FIG. 2 is a block diagram of main parts of another encoding device according to the present invention, showing a portion corresponding to one of the four divided bands. Furthermore, this embodiment employs motion-compensated interframe predictive coding, sets a target amount of encoded information for each band, estimates the amount of encoded information for each band, and estimates the amount of encoded information for each band. The unit change amount of the encoding parameter is set for each band. In FIG. 2, first, an input image signal from an image signal input terminal 200 is sent to a frame memory 202 by a motion vector detector 201.
A motion vector is detected by matching with the image signal of one frame before, and an adder 203 subtracts a predicted signal that takes the motion vector into account to obtain a residual signal.

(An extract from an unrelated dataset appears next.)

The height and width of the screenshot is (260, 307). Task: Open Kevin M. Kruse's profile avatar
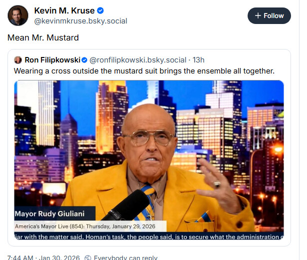(x=18, y=16)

[0011] This residual signal is subjected to DCT transformation by a DCT transformer 204. The DCT coefficients are processed by the quantizer 20
5. quantized and dequantized by the dequantizer 206;
A variable length encoder 209 performs variable length encoding. The output transform coefficients of the inverse quantizer 206 are subjected to inverse DCT transform by an inverse DCT transformer 207, added with the previously subtracted prediction signal by an adder 208, and stored in the frame memory 202 as a locally reproduced image signal. The code of the coefficient and the motion vector are output from the code output terminal 210. Code amount adder 211, adaptive filter 212, and step setting circuit 2
13 estimates the encoded information amount of this band, compares it with the target encoded information amount of this band, and determines the quantization parameter of this band according to the result of the magnitude comparison. This quantization parameter is given to a quantizer 205 and an inverse quantizer 206 to control the amount of encoded information. This quantization parameter or its unit change is also output to the code output terminal 210.
is output from. Note that the quantization parameter determined here is a reference amount for this frame, and is also modified based on a preset instantaneous upper limit information amount, but a detailed explanation thereof will be omitted.

0012

Effects of the Invention As explained in detail above, in the present invention, the code amount of a frame to be encoded is compared to the code amount of past frames by using an adaptive filter whose tap coefficients are updated by a system identification algorithm. Since the estimation is performed using the linear sum of , the code amount estimation accuracy is high and appropriate rate control can be performed.

[Brief explanation of drawings]

FIG. 1 is a block diagram of an encoding device according to the present invention.

[Figure 2]
Block diagram of another encoding device according to the present invention

[Explanation of symbols]

103 Analysis filter 104a-d Encoder 105 Multiplexer 106 Rate control circuit 106a Code amount adder 106b Adaptive filter 106c Step setting circuit

Claims (1)

[Claims] 1. An amount of encoded information for one frame or a predetermined unit is given as an input to an adaptive filter, and a magnitude relationship between the output of the adaptive filter and a target amount of encoded information for one frame or the predetermined unit is determined. and, depending on the comparison result, change the encoding parameter to increase or decrease the encoded information amount, and to reduce the absolute value error between the input and output of the adaptive filter. An image encoding transmission rate control method characterized in that the tap coefficients of the adaptive filter are updated sequentially at each frame period.